| Written instruction |
Retype the items below word for word, beginning at the line that contains "What do you see at coordinates (49, 228)" and stopping after the line that contains "This screenshot has width=563, height=317.".
═══
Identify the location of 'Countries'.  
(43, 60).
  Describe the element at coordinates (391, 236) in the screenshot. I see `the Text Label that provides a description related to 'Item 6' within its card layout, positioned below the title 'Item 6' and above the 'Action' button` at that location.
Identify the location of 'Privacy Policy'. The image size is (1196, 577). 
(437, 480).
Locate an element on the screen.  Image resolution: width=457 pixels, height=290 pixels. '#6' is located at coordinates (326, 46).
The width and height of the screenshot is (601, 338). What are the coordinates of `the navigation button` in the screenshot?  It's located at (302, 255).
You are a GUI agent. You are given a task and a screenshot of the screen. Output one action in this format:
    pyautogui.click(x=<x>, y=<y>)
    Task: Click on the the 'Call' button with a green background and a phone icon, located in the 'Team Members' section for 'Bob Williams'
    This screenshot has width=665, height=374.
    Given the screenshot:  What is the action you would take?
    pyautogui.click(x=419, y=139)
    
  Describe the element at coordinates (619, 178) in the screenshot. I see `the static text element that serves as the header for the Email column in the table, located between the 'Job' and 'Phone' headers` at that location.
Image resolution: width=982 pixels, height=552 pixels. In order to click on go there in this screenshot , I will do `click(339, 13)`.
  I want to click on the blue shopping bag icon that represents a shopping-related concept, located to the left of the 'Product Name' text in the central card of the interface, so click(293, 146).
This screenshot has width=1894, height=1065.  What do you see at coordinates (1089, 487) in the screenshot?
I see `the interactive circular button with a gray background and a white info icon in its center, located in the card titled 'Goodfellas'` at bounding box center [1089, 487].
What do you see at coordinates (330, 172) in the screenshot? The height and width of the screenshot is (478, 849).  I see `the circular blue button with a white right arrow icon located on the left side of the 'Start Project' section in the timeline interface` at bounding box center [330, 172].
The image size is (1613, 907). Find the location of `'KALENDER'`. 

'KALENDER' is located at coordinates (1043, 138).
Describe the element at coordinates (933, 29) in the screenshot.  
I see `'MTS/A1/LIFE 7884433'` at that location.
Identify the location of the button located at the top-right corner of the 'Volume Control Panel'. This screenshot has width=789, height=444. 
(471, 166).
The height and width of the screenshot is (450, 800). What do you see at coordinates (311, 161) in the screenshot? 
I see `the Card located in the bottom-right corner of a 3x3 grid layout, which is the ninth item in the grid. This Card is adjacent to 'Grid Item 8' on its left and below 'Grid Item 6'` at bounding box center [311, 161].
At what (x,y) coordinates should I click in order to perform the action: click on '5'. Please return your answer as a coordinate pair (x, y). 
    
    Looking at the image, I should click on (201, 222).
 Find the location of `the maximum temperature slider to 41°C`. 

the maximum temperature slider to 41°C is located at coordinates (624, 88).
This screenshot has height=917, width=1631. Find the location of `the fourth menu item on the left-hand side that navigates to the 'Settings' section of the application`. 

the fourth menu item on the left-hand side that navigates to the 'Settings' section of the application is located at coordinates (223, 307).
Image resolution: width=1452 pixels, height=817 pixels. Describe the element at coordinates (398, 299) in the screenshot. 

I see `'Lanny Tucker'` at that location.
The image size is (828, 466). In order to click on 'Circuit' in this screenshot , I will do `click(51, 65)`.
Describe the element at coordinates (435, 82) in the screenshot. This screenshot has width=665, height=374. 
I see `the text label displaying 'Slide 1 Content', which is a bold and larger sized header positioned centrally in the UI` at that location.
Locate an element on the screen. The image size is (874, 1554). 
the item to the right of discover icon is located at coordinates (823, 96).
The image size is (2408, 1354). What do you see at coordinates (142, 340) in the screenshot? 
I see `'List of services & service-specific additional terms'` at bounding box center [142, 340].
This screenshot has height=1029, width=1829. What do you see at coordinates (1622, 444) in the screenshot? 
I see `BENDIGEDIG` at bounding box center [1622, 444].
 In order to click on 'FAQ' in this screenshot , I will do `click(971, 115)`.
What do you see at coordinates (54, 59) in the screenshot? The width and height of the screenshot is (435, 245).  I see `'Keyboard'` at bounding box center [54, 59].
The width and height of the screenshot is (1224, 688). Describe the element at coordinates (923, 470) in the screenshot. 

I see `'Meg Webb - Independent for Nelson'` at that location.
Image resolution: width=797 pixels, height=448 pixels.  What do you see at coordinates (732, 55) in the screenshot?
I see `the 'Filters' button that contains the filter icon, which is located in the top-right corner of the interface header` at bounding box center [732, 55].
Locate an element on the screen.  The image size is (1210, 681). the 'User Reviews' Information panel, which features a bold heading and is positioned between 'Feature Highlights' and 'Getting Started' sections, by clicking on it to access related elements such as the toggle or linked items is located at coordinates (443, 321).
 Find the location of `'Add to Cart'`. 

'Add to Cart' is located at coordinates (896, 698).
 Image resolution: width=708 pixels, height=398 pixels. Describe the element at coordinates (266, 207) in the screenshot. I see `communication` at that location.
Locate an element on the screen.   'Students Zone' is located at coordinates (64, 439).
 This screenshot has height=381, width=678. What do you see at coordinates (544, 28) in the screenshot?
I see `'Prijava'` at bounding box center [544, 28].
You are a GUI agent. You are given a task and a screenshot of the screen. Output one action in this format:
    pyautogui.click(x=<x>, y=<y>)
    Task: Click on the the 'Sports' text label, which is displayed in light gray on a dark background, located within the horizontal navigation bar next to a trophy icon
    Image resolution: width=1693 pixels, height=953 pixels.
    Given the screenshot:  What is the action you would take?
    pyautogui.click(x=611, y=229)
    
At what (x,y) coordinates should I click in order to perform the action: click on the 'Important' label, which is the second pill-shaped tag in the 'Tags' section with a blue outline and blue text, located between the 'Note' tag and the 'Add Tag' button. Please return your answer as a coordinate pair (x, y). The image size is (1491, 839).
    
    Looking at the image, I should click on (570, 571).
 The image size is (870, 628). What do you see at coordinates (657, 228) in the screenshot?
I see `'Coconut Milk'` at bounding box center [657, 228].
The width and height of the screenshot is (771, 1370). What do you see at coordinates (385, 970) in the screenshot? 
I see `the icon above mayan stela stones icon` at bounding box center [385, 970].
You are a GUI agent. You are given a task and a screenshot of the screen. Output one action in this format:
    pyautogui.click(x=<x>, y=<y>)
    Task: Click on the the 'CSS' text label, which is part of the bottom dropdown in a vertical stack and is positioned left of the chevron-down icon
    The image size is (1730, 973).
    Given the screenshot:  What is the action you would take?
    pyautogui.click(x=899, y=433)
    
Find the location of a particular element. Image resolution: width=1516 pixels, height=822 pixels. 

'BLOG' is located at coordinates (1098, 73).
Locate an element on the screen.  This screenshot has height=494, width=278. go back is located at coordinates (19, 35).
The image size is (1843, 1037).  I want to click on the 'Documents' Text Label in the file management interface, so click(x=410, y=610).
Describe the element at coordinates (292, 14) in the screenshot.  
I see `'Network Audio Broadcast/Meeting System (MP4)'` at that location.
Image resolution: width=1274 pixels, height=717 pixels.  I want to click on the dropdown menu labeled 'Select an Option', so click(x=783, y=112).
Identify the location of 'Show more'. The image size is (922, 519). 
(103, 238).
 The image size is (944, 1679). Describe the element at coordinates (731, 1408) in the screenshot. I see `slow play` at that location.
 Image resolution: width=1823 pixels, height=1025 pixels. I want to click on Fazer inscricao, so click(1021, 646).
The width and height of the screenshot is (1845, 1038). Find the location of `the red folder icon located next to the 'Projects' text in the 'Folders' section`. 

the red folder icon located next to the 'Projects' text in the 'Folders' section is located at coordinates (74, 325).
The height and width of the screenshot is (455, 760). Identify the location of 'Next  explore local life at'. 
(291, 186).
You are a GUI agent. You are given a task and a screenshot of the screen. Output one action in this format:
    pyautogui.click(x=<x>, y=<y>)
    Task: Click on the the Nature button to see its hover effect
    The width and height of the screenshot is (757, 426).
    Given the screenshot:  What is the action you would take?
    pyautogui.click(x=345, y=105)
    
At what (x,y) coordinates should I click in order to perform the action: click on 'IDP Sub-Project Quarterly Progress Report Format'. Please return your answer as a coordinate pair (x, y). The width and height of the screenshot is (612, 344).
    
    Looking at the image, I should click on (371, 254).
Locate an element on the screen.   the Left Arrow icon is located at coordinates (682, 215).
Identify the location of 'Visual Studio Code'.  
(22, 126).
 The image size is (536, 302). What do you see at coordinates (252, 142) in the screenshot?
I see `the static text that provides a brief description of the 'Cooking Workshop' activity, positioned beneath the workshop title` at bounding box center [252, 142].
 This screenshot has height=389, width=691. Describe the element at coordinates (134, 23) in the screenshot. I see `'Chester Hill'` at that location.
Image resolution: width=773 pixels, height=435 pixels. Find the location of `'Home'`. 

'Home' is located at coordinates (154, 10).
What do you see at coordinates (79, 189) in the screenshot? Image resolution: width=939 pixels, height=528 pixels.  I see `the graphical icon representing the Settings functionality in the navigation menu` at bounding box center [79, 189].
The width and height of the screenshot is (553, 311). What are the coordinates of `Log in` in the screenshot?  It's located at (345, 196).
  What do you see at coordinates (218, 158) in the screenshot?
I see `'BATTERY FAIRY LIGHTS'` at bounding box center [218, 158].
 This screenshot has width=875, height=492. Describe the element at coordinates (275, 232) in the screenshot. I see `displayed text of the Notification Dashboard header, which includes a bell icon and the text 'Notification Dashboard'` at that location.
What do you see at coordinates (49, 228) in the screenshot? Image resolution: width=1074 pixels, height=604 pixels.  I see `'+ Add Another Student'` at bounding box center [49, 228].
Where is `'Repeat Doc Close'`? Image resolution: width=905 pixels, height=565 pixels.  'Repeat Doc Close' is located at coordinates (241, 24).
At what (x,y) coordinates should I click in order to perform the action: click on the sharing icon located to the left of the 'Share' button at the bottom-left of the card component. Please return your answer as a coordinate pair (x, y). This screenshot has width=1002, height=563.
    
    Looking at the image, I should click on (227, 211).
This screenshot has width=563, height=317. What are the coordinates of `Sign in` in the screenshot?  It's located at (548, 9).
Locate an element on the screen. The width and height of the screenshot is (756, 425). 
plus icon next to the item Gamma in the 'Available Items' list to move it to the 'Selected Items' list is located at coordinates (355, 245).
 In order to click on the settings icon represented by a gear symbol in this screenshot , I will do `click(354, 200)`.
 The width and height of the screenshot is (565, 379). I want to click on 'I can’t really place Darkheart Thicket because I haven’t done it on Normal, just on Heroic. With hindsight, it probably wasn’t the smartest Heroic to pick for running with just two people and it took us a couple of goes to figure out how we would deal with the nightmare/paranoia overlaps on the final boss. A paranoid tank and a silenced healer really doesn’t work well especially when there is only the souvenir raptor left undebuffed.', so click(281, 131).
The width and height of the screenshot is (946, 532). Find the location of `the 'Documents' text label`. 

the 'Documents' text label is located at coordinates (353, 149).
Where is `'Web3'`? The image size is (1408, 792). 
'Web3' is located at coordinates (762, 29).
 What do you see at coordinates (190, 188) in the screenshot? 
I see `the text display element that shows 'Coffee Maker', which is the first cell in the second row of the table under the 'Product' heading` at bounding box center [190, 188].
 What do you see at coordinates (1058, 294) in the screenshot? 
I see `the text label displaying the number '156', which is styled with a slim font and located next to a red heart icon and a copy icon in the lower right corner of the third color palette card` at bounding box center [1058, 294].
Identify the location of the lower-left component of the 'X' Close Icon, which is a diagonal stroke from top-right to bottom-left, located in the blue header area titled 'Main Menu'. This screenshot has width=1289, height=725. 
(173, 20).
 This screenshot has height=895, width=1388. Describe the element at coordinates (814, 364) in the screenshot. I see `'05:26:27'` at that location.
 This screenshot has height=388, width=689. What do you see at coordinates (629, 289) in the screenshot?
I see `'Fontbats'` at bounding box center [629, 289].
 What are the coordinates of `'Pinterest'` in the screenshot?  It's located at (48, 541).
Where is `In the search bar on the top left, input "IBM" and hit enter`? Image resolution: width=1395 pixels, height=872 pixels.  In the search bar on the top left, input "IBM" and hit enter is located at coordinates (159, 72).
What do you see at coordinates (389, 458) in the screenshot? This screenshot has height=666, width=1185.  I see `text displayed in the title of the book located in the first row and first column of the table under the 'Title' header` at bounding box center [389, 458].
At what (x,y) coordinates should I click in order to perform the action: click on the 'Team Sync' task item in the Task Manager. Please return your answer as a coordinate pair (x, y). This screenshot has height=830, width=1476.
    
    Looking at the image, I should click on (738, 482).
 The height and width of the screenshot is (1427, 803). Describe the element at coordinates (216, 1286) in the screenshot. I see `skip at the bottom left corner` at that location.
═══
| Written answer |
What do you see at coordinates (49, 228) in the screenshot? Image resolution: width=1074 pixels, height=604 pixels.  I see `'+ Add Another Student'` at bounding box center [49, 228].
Where is `'Repeat Doc Close'`? Image resolution: width=905 pixels, height=565 pixels.  'Repeat Doc Close' is located at coordinates (241, 24).
At what (x,y) coordinates should I click in order to perform the action: click on the sharing icon located to the left of the 'Share' button at the bottom-left of the card component. Please return your answer as a coordinate pair (x, y). This screenshot has width=1002, height=563.
    
    Looking at the image, I should click on (227, 211).
This screenshot has width=563, height=317. What are the coordinates of `Sign in` in the screenshot?  It's located at (548, 9).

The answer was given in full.